Land Drainage
After the second world war intensive development of the contry started; urban planning occupied
approximatelly 1.500 ha of the best and most productive agricultural land (arround cities, villages etc. where urban areas had enlarged). Therefore with smaller and smaller possibilities for food production as far as the area of arable land is concerned (the area of arable land in Slovenia is small), government had decided to start a program of transforming temporary wet meadows into productive fields for intensive crop production.
The analysis in 1970 showed that 150.000 ha of agricultural land in Slovenia was too wet (temporary wet due to heavy soils) for successful crop production.
In that time an intensive land reclamation program started (drainage, land consolidation), financially supported by the government (interventions) and by 1990 72.000 ha of the land had been equipped with drainage systems (by 1990 also urban planning occupied 72.000 ha of the agricultural land).
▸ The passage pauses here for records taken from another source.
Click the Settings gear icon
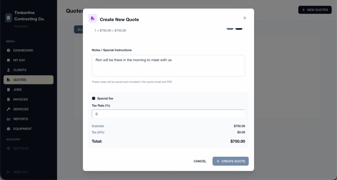The height and width of the screenshot is (180, 337). click(8, 148)
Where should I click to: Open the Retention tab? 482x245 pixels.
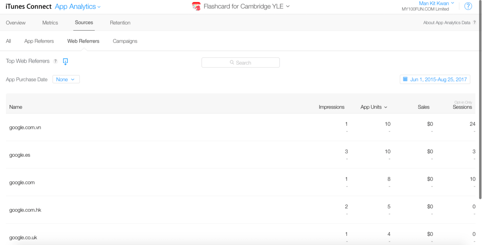pyautogui.click(x=120, y=23)
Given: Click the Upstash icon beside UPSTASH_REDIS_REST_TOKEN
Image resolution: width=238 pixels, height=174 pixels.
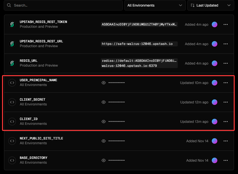Looking at the screenshot, I should click(12, 24).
After 1990 intensive drainage works ceased due to increased awareness of environmentalists of the damage drainage caused to wetlands.
Drainage systems in Slovenia consist of:
- open canals as collectors (of 1., 2., 3. order)
- subsurface horizontal drainage pipes (spacing 10-40 m, awerage depth 1,00 m)
- supplemental measures (mole plough or subsoiling done perpendicular to drain pipes);
permeable back-fill (gravel Ø 4-16 mm, 4-32 mm) is in
general used 0,5 m above drainage pipes, mole hole having
contact with gravel. Mole hole is often filled with gravel
(Ø 4-8 mm)
Rivers were trained as well to prevent too freequent floodings. These measures have in some cases substantially changed river ecosystems, resulting in the need to try to restore the habitats to their previous state.